SUPPLIED DATA
________
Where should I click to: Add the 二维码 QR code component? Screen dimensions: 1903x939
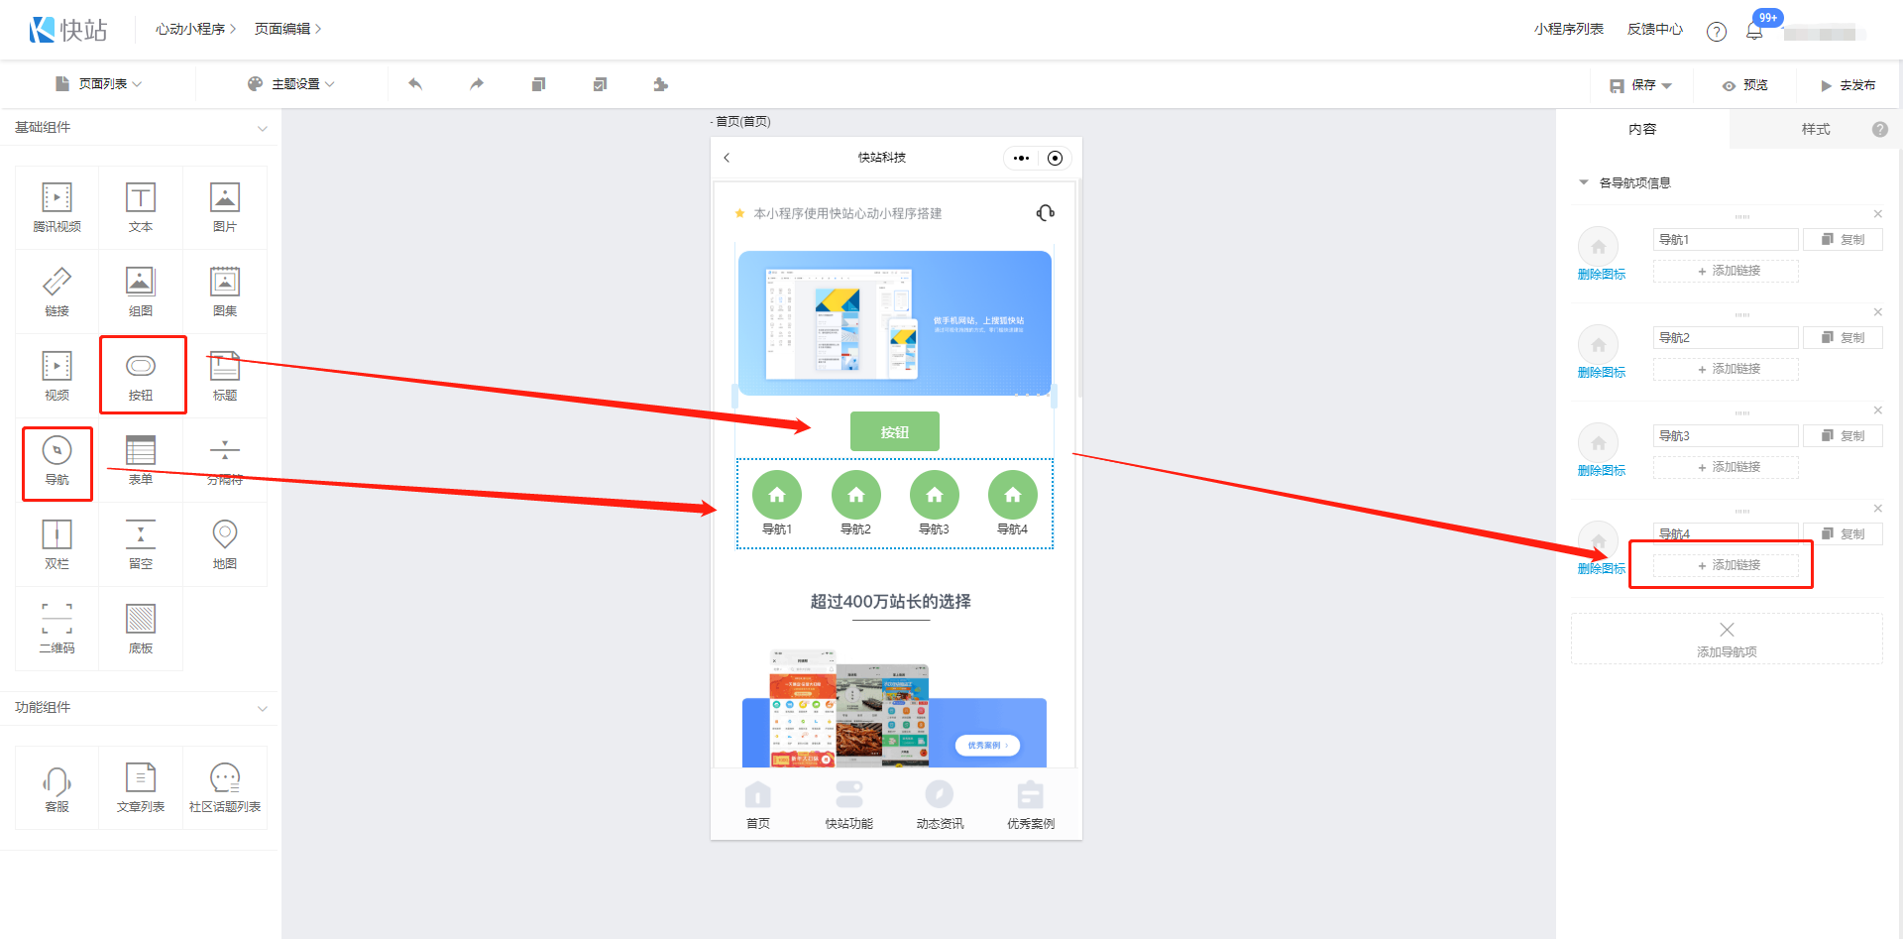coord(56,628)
________
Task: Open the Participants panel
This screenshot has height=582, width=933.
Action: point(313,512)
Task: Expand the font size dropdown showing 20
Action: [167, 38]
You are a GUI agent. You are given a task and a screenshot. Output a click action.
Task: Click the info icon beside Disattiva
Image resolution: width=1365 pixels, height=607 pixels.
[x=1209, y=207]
________
DESCRIPTION OF THE TASK
Using the entries above, extract exactly the span from the line with "Task: Open the Participants panel" to the line with "Task: Click the info icon beside Disattiva", both lines included; leave out everything else.

WRITTEN REPLY
Task: Open the Participants panel
This screenshot has height=582, width=933.
Action: point(313,512)
Task: Expand the font size dropdown showing 20
Action: [167, 38]
You are a GUI agent. You are given a task and a screenshot. Output a click action.
Task: Click the info icon beside Disattiva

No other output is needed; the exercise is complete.